PMH 0.00% 26.0¢ pacmag metals limited

anyone done any homework, page-3

  1. 473 Posts.
    The current selling we are witnessing is a result of option holders selling down their PMH shares in order to pay up the 18cents so they can get entitlement to the PEN in specie distribution.

    Neil_WA has hit the nail on the head re: copper prices and the market action. I think his price target also is very realistic.

    It has become blatantly clear that PMH has stopped being a "trading stock" - the day traders seem to have abandoned it, and that is the reason why the stock can't manage a decent rally even off the back of very good news.

    There are a few things to keep in mind here, and the research report that will be sent to shareholders from DJ Charmichael is worth reading to remind you of these points:

    1. ANN MASON COPPER DEPOSIT

    Make no mistake about this. Ann Mason is a MASSIVE deposit, and was recognised by RESOURCE STOCKS magazine as one of the best exploration finds last year (CuDeco's find topped the list).

    Despite it being relatively low grade, there is so much copper in the ground, that the overall size compensates for this. The scoping study which was performed shows that even at copper of $US 1.50 /lb, the mine is economic.

    The reality is, that copper prices are never going to go back to their "long term averages" - higher base metal prices are here to stay. This does not mean that the current levels are the prices that will be sustained in the long term - once new supply comes back (3 to 5 yrs down the track), you can expect a moderate fall.

    The growth that is occuring in the emerging markets is nothing like that of the late 70s/early 80s. The growth that is occurring is almost like an industrial revolution, that has not been seen since the 1400s. It would be worthwhile doing some homework on that.

    My take on this whole situation, therefore, is that base metal prices will not revert to long term averages, but will be sustained at higher prices by the growth coming out of China, Russia, the rest of Asia, and not to mention that the growth THAT IS STILL YET TO COME out of India.

    I have visited India 3 times over the last 2 years, and whilst the growth that has occurred there is amazing, the country is still very defiicient in infrastructure, which will require an ENORMOUS amount of spending to get up to speed with the developing world. Once the Indian government embarks on this enormous infrastructure spend, a huge demand for base metals (copper, zinc and nickel) will continue to occur, supporting the current levels of demand coming out of China at the moment.

    This is not a 5 or 10 year horizon. This is a long term, sustainable appetite for base metals by emerging countries. We all know that there is only so much of our precious resources in the ground, so as demand continues to eat up supply, more and more lower grade copper, zinc and nickel deposits will need to be mined to meet this demand. Basic economic suggests that if it is going to cost a producer more to get the stuff out of the ground, then they are going to demand a higher price for it.

    Deposits like Ann Mason therefore, will become economic. Very economic.

    The company of PMH has recognised that the lower grade deposits impact on the project economics. I have spoken with Mike Joyce about this, and he indicated to me a while ago that they will be considering "block caving" the deposit, to get to the higher grade stuff first. As was indicated in the latest announcement on their 10% copper results, the company is undertaking a feasibility study into this.

    I suspect that this study will show that this method of mining will be quite profitable, and is likely to cause some interest by some of the bigger copper players out there (eg Xstrata, Phelps Dodge) to get on board.

    so Ann Mason for me, is a long term investment proposition, that has the potential to be a significant company making deposit.

    2. With respect to the uranium assets.

    People don't appreciate just how advanced the Sundance project is. There is enough work there to get a JORC resource confirmed with minimal time and fuss. PEN will be putting in the resources to make this happen.

    Sundance is located near two previously existing uranium mines, in a country that does not prohibit uranium mining. So in order to get their deposit up and running, will not be a major problem.

    so the big quetion is: how much uranium is in the grond?
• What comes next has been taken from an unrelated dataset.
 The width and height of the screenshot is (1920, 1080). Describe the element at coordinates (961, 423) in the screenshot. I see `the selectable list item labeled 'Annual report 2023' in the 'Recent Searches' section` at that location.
Judging by the high grade results (eg 0.24%, 0.83%), there is some serious potential for a decent uranium deposit.

    PEN will be raising the cash to the get project up and running, allowing PMH to focus on Ann Mason.

    The company has therefore taken a long-term, and strategic view, that is aimed at maximising value for shareholders. Unfortunately, it doesn't have a short term gratification for the day traders out there to run up the stock.

    The other point worth mentioning, is that the value of PMH's uranium asset sale is about $18million. last time I checked, the company only had a market cap of around $48m. So the market is basically valuing Ann Mason and all of PMH's other projects at $30m - which is ridiculous. Even the value of $20m on the uranium assets is conservative.

    So to cut a long story short.

    PMH is a medium-term value proposition. If you are happy to sit it out for 12 to 18 months, then I would be using this opportunity of weakness to soak up as much of the stock as you are prepared to risk capital for.

    I am personally adding to me holdings, and putting the share certificates in the bottom drawer.

    Unbelievably cheap value... but that is just my opinion, and I encourage you to do your own research and consider your own financial situation, as I am not in the business of giving advice.